** Records to process follows **

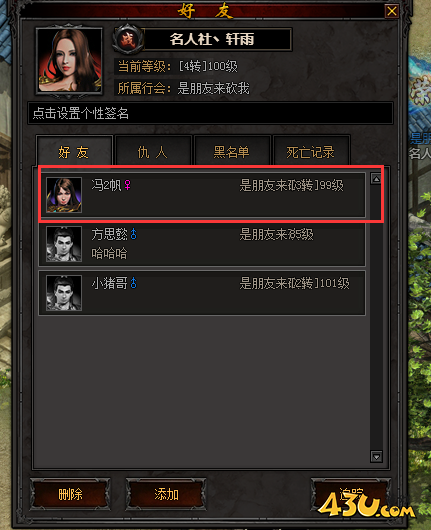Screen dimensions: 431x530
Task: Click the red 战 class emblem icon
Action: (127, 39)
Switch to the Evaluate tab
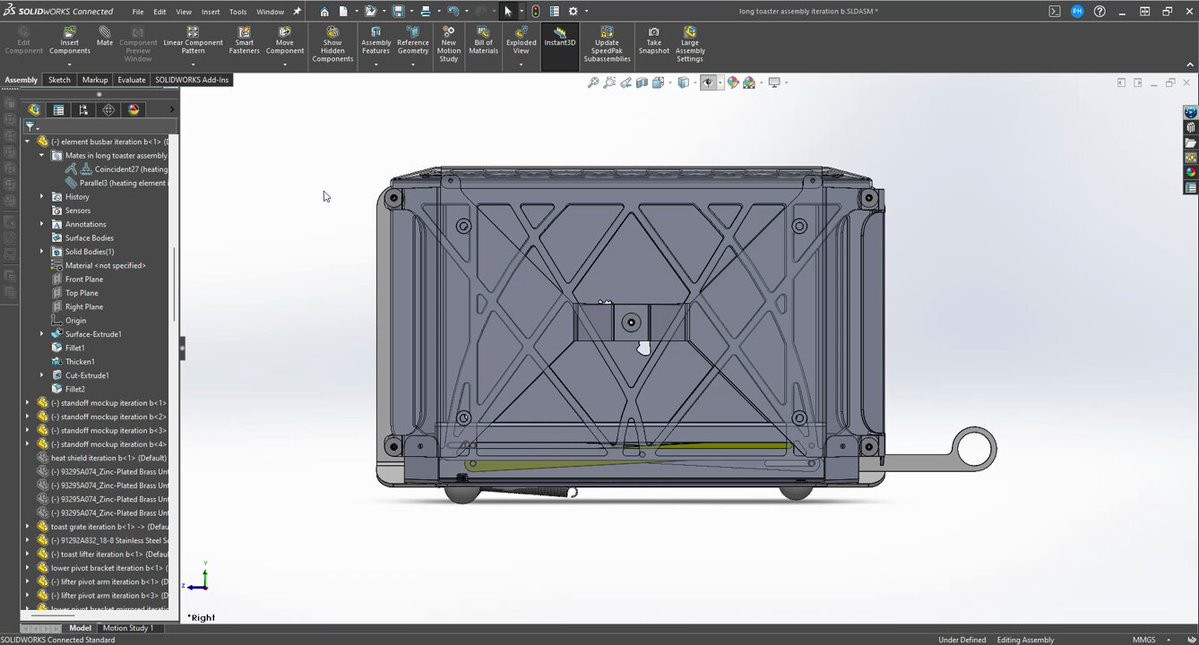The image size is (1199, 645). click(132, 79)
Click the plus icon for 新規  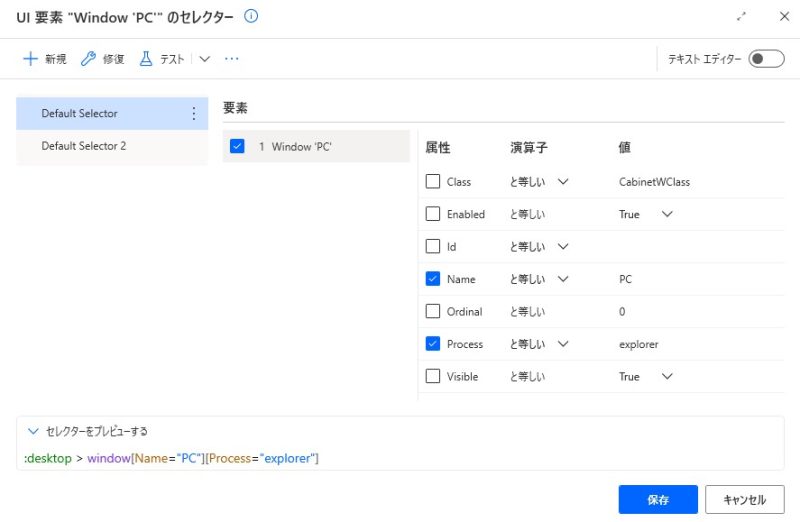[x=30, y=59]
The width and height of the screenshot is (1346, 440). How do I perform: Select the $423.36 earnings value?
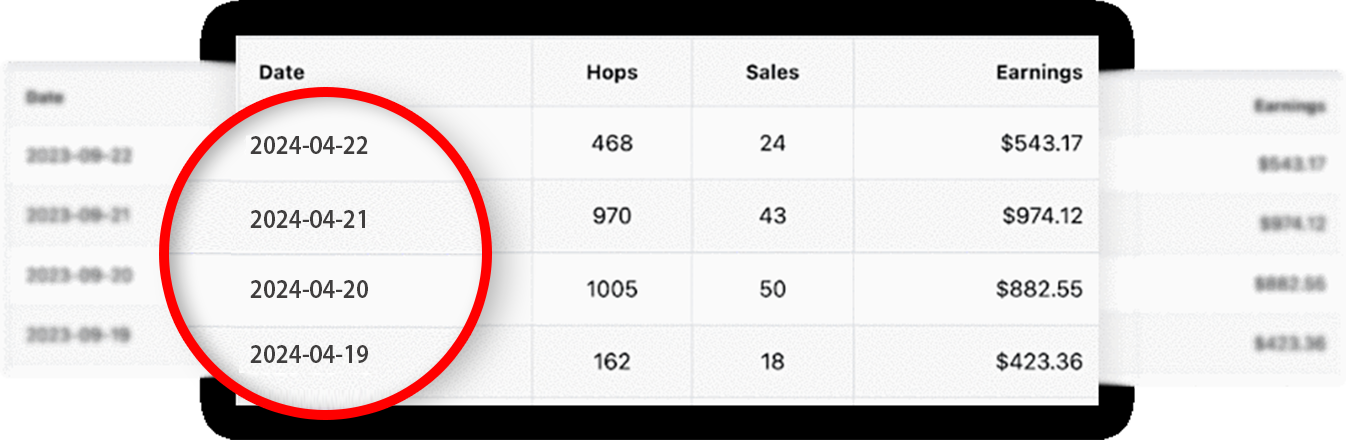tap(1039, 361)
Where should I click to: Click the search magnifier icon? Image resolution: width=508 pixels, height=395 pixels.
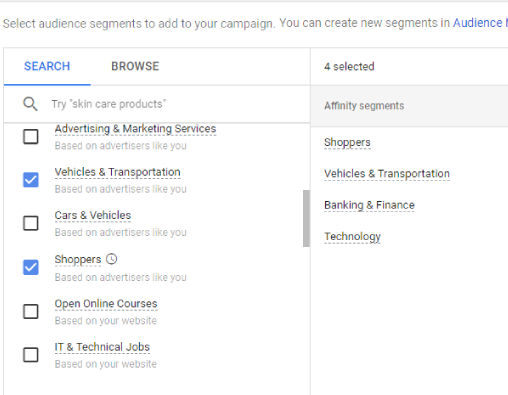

** End of Records to process **
** Records to process follows **

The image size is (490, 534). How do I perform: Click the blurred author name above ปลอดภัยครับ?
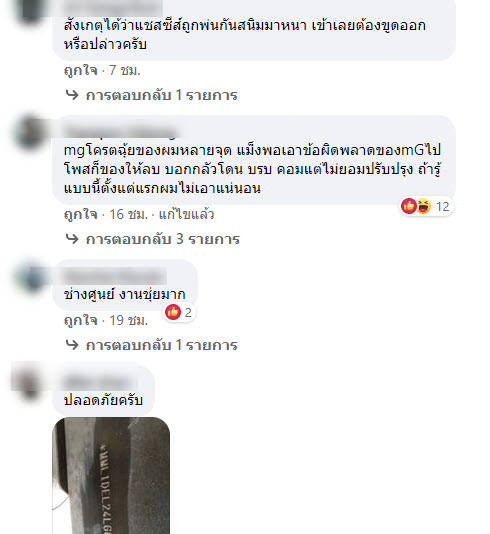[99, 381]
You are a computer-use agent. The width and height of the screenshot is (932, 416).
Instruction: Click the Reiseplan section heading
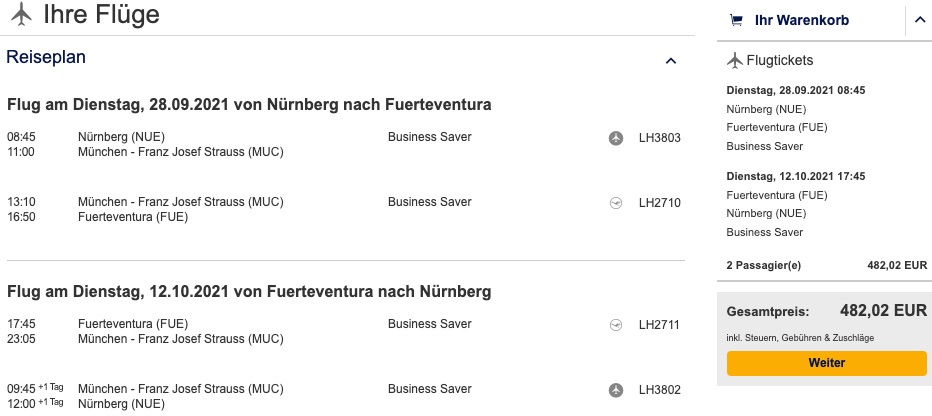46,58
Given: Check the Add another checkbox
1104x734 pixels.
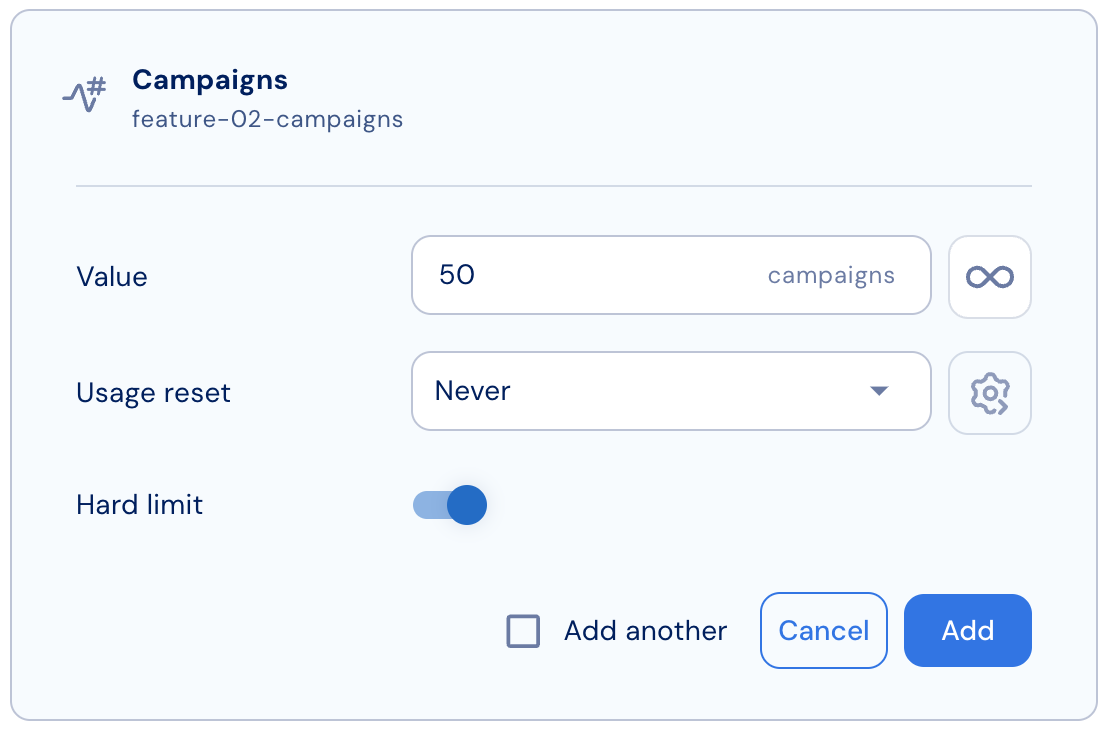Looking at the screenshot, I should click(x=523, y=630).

** End of Records to process **
** Records to process follows **

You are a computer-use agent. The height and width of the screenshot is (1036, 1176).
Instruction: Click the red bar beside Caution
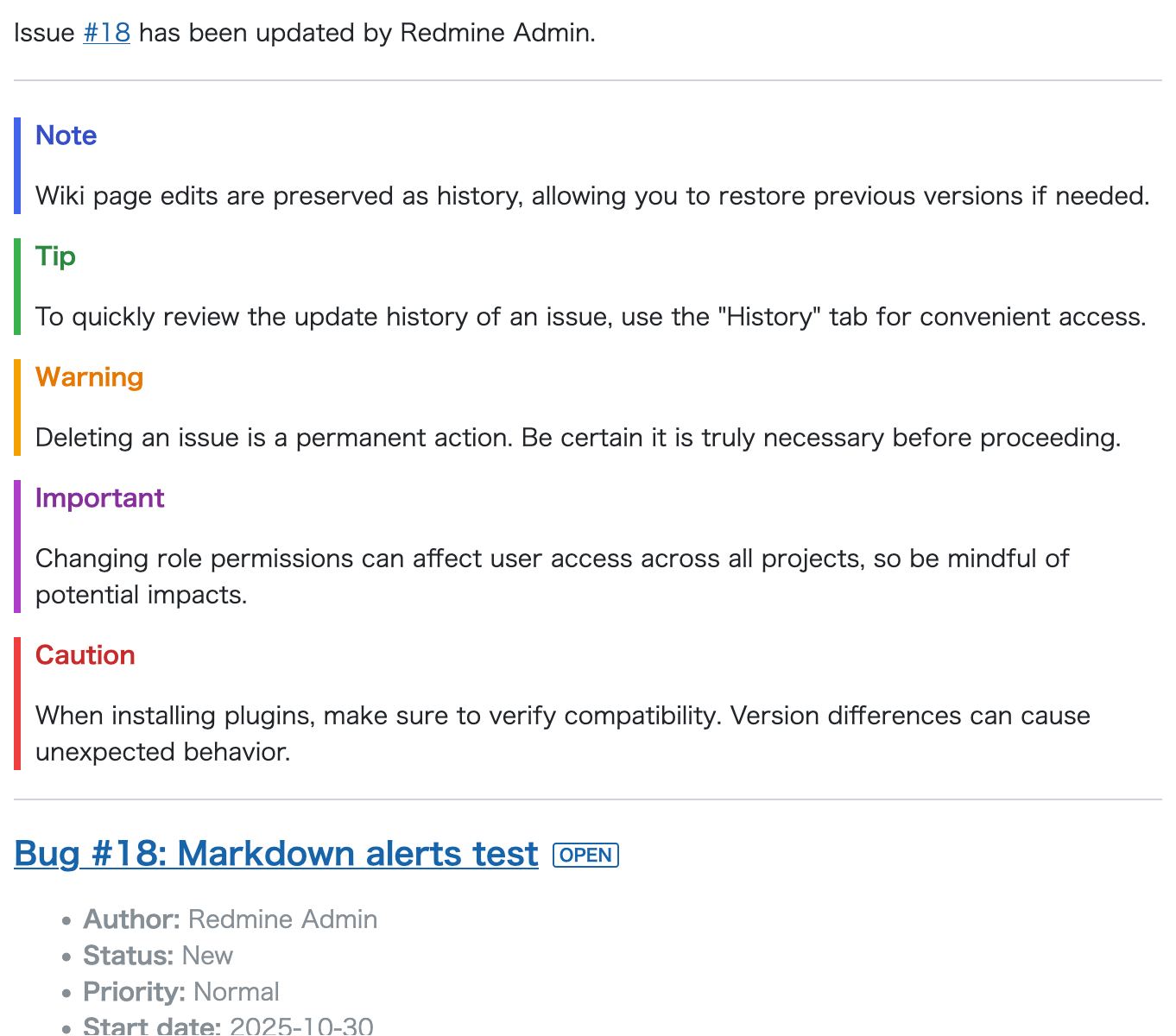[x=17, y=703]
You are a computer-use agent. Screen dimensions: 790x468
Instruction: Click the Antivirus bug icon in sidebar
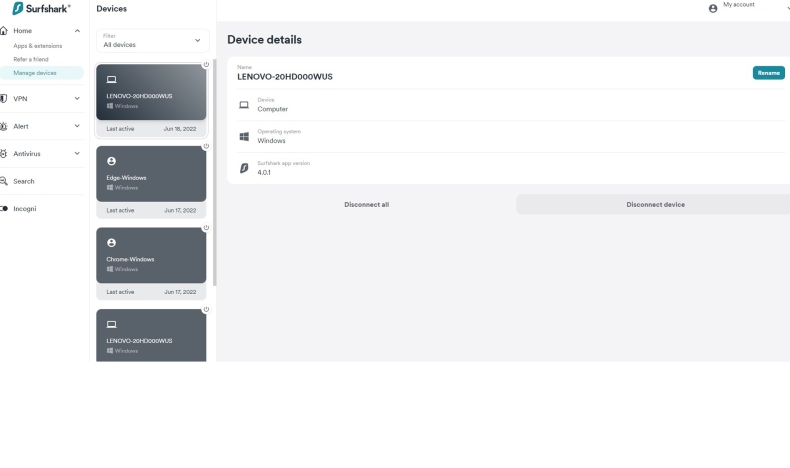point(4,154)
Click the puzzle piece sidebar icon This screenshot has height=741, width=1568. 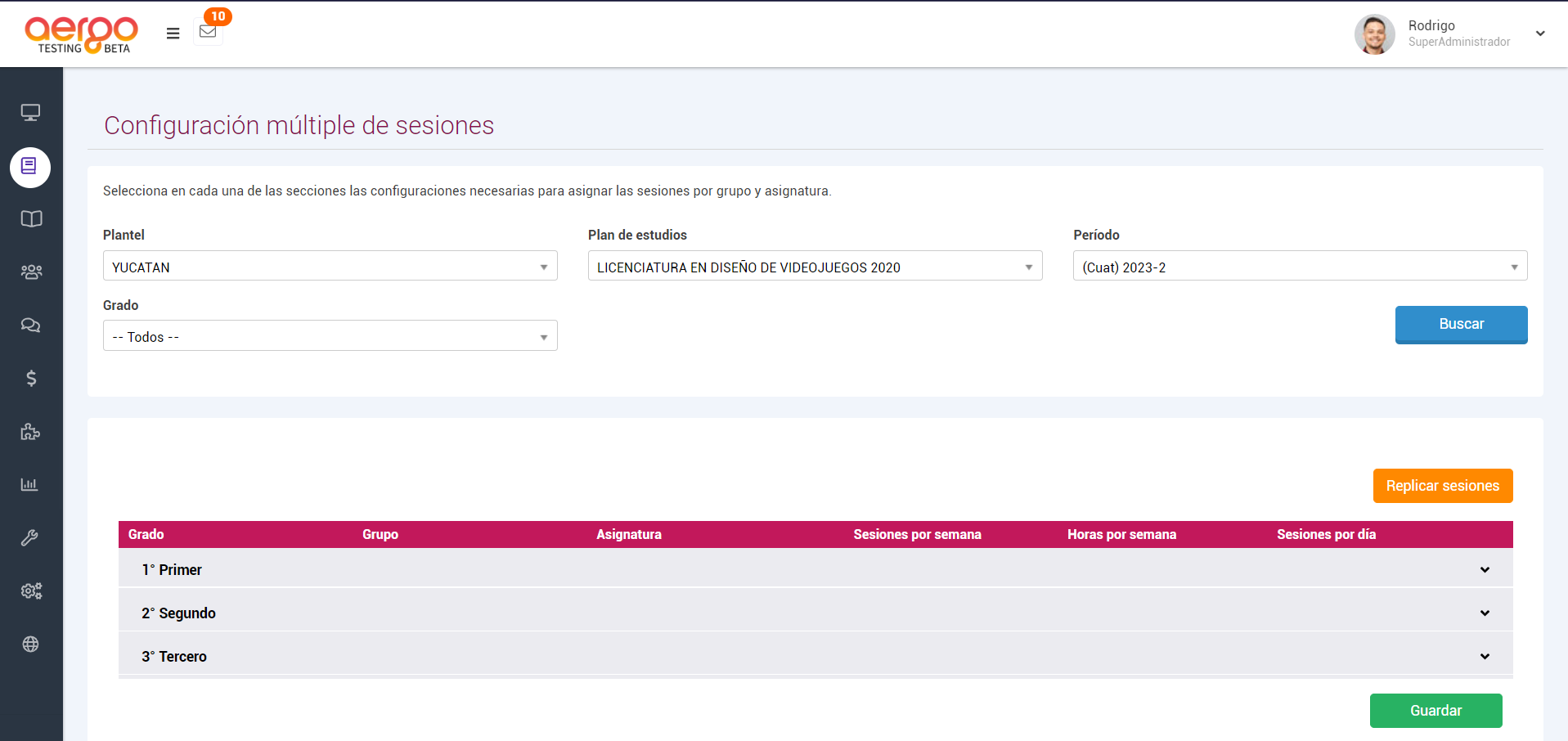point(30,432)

** End of Records to process **

## Task goal
Locate and copy each line in the data above that includes the word "computer".

## Final answer
You are a computer-use agent. The width and height of the screenshot is (932, 416).
You are a computer-use agent. The height and width of the screenshot is (1036, 1176).
You are a computer-use agent. Screen dimensions: 790x468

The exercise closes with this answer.